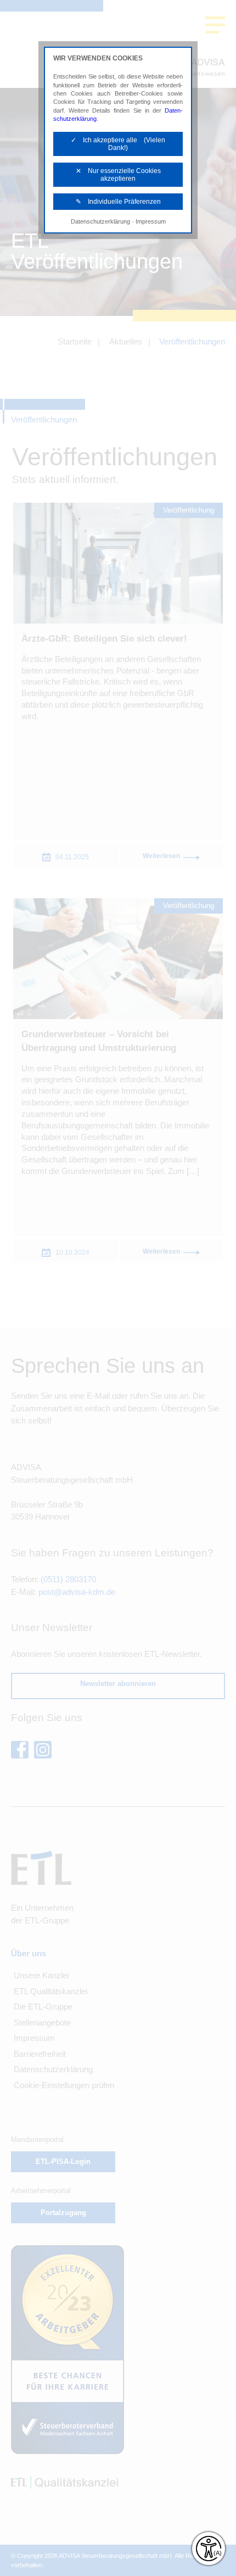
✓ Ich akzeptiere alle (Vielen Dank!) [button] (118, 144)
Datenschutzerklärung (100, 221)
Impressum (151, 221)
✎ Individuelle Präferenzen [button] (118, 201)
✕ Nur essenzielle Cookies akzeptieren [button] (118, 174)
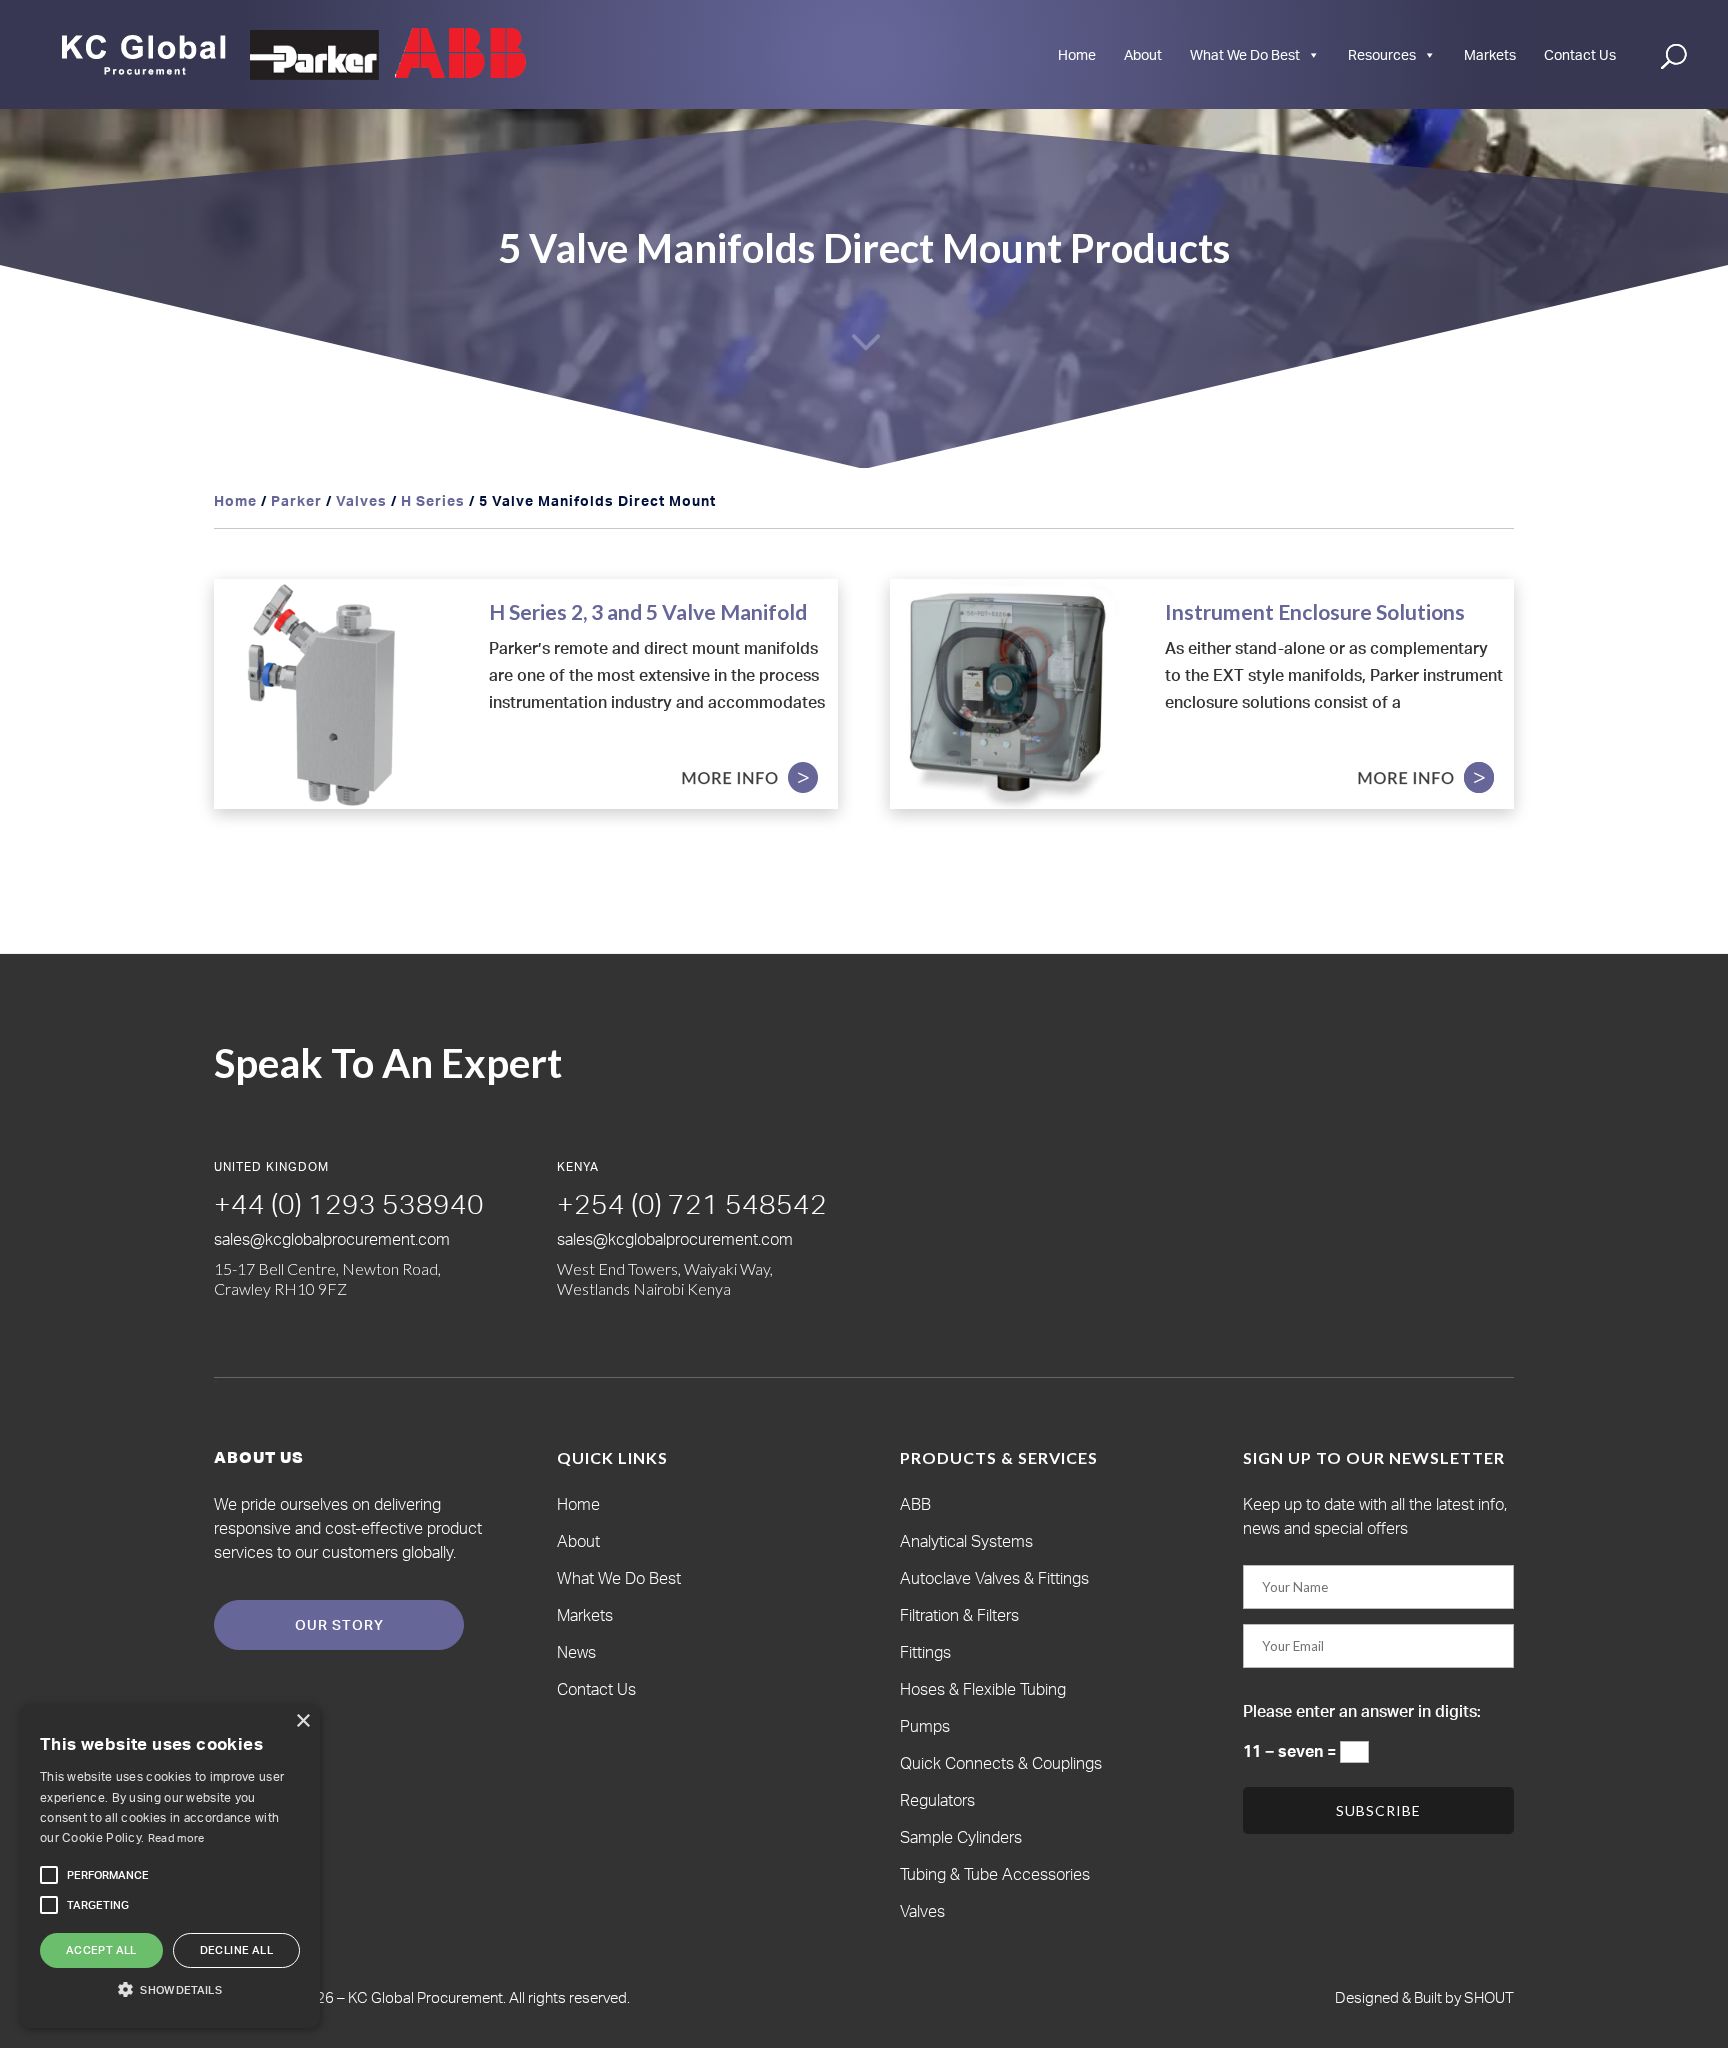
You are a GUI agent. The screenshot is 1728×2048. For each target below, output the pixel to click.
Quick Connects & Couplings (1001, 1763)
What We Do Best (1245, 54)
──────
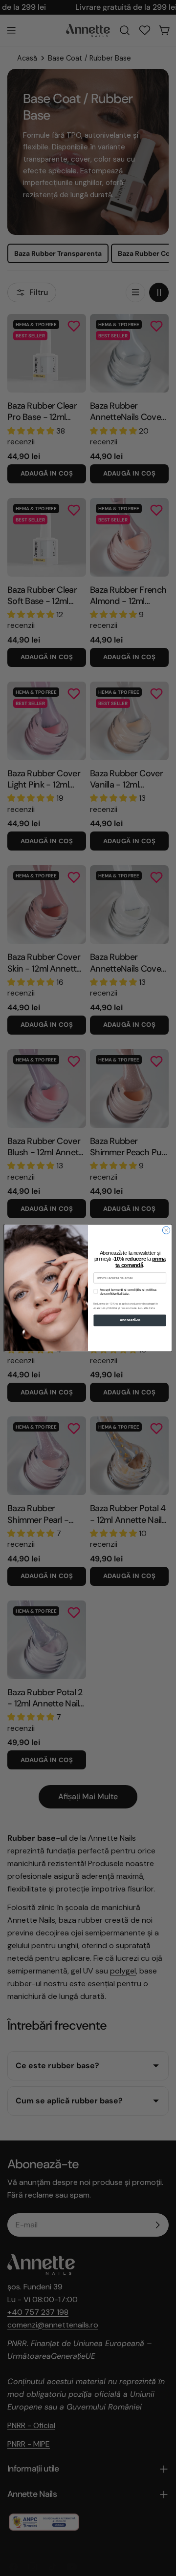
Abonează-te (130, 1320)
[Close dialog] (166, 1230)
──────
* [Task brief]
Produce an exact reproduction of the listing above, limited to the lines starting at the line with "[button] (118, 174)" and ending at the line with "What We Do Best (1245, 54)", both kept, with every picture left out.

* [Reply to the task]
✕ Nur essenzielle Cookies akzeptieren [button] (118, 174)
You are a GUI agent. The screenshot is 1728×2048. For each target below, output the pixel to click.
Quick Connects & Couplings (1001, 1763)
What We Do Best (1245, 54)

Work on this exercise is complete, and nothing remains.